Task details >>
Which lines of the listing below contain the word "height"? Copy each of them.

Material for this task >>
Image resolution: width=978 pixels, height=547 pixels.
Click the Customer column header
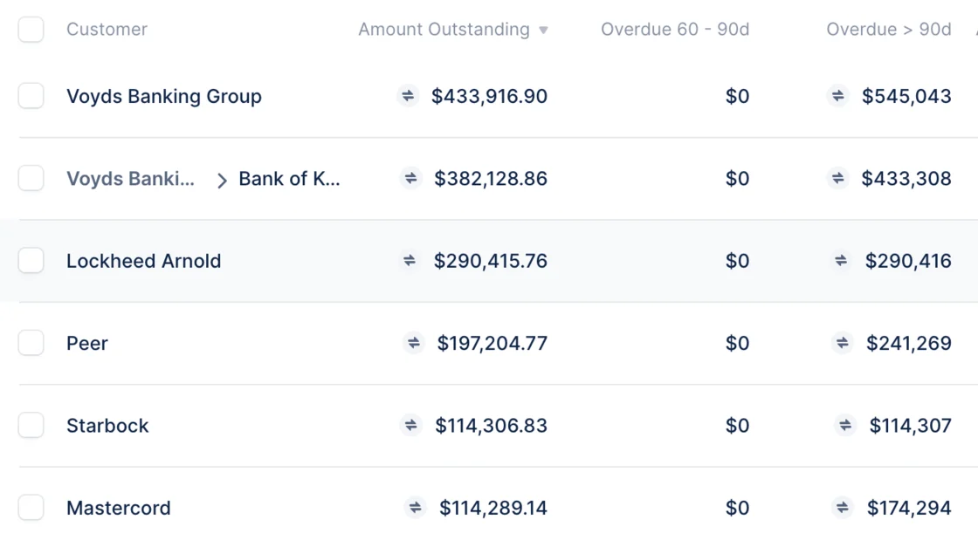[x=107, y=30]
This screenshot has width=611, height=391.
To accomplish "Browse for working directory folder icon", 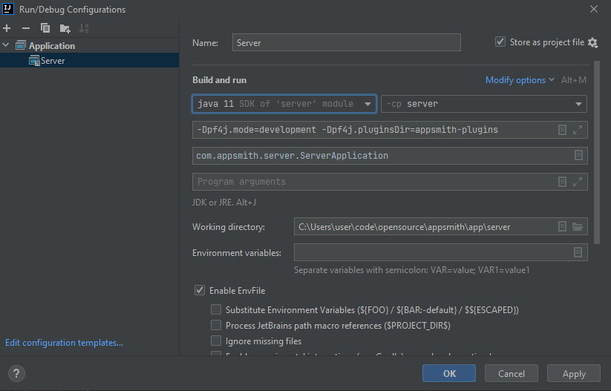I will pos(578,227).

Result of this task >>
Image resolution: width=978 pixels, height=547 pixels.
This screenshot has width=611, height=391.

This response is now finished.